**Exercise brief**
Which lines run from the one containing "You are a GUI" through the last line of the records? Copy them exactly, leaving pictures out.

**Materials provided**

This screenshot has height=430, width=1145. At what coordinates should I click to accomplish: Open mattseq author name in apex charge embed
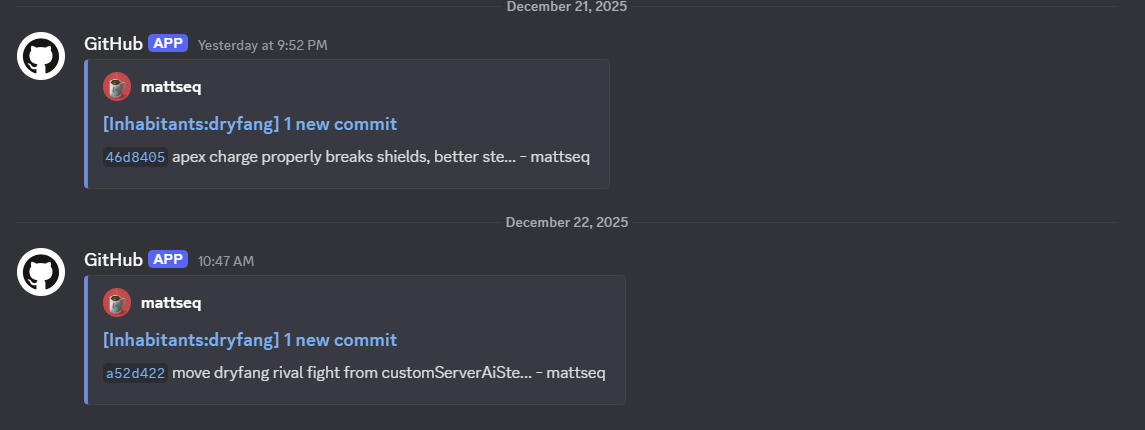point(171,87)

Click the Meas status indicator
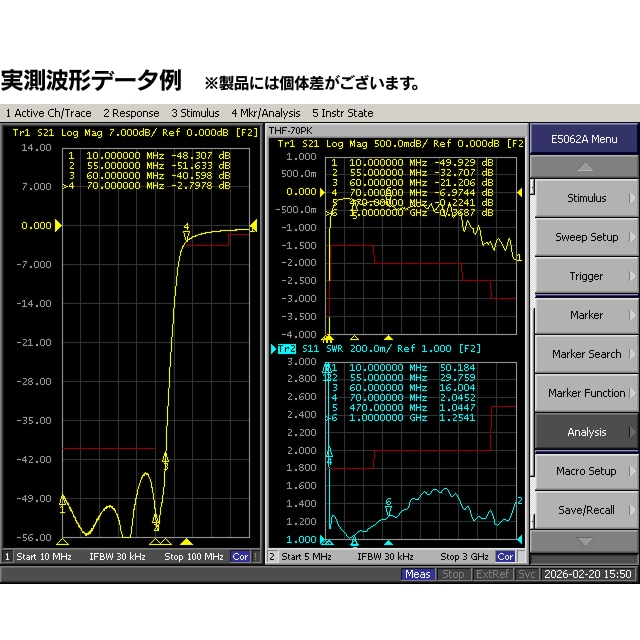coord(418,574)
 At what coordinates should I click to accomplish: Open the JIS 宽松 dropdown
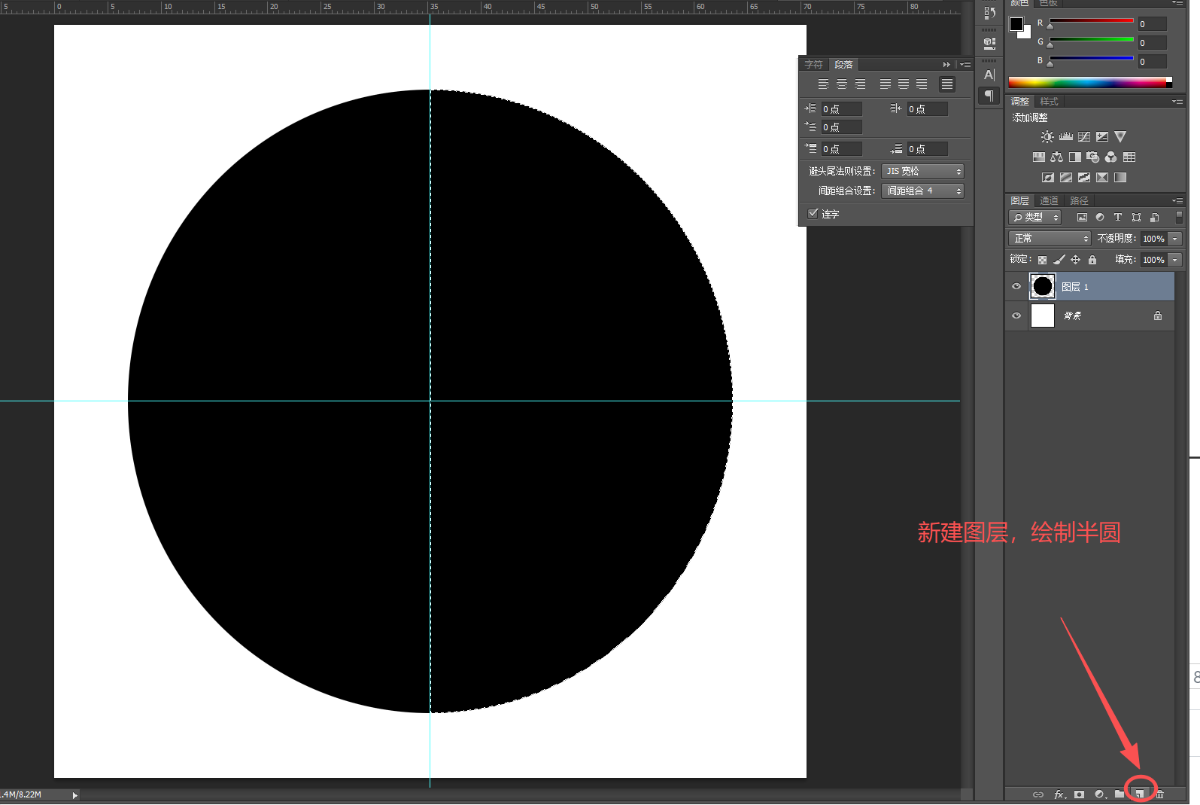point(923,171)

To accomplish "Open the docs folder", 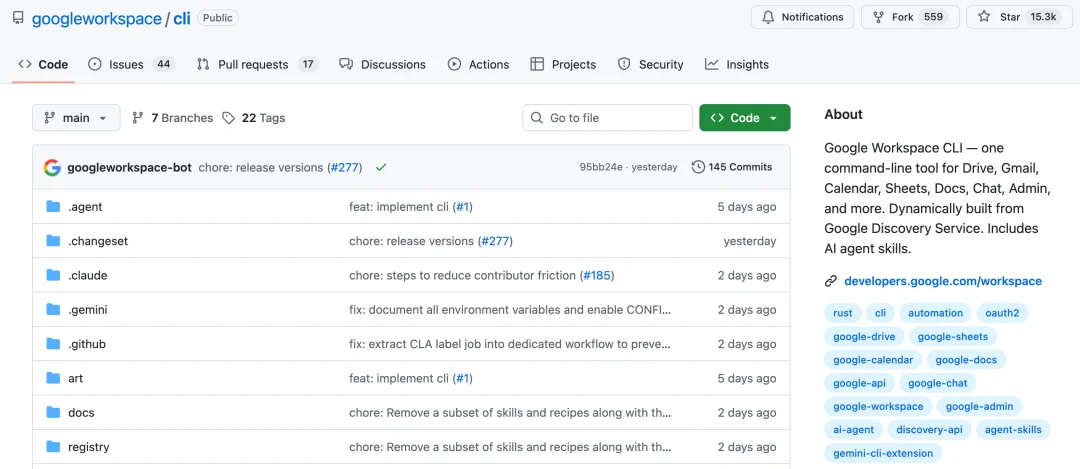I will tap(81, 413).
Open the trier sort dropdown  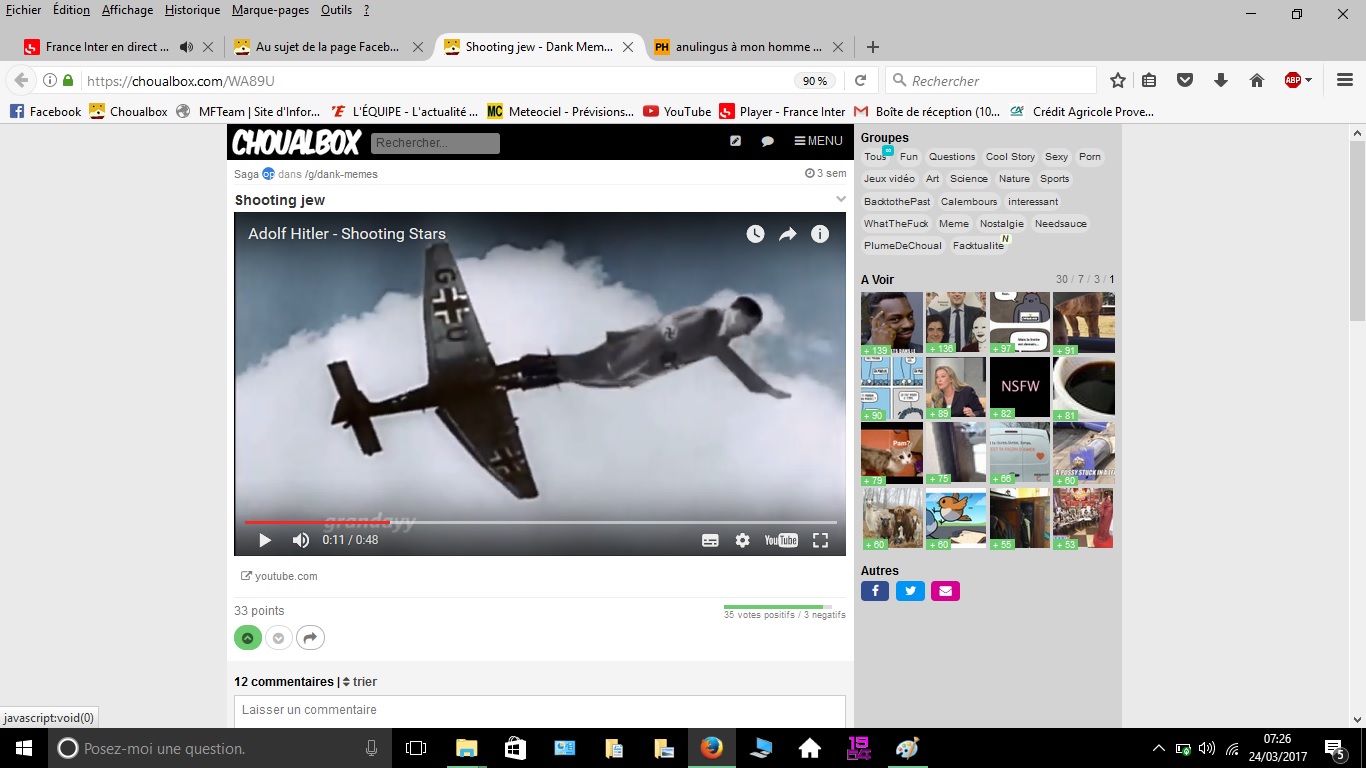359,682
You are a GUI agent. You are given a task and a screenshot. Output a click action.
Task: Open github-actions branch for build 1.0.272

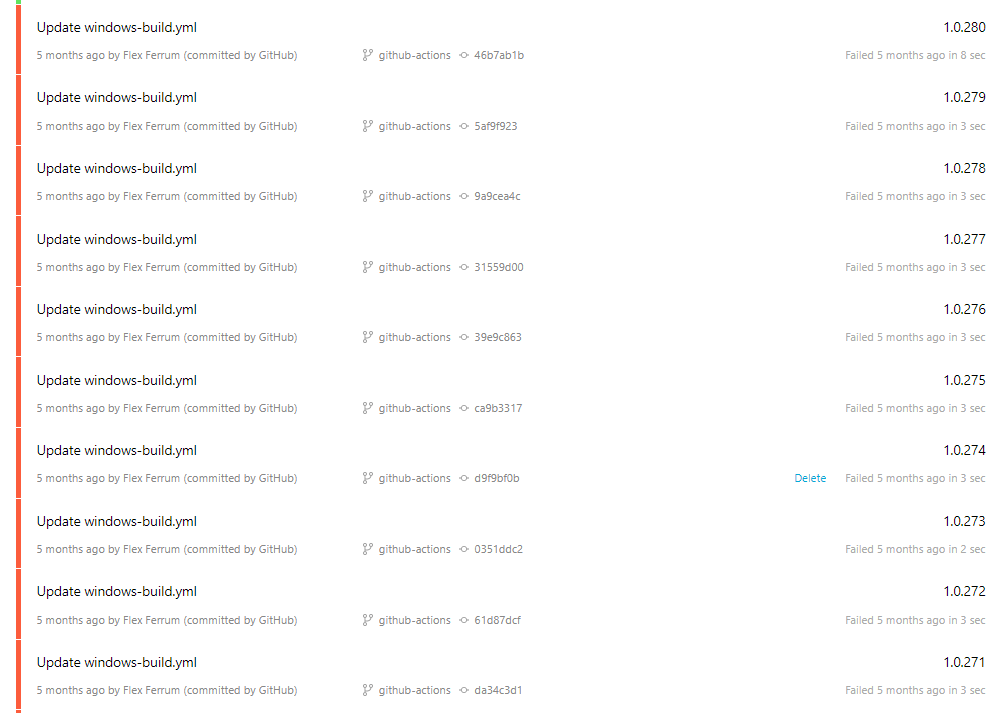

**Answer box**
You are a GUI agent. You are given a task and a screenshot. Output a click action.
Task: Open github-actions branch for build 1.0.272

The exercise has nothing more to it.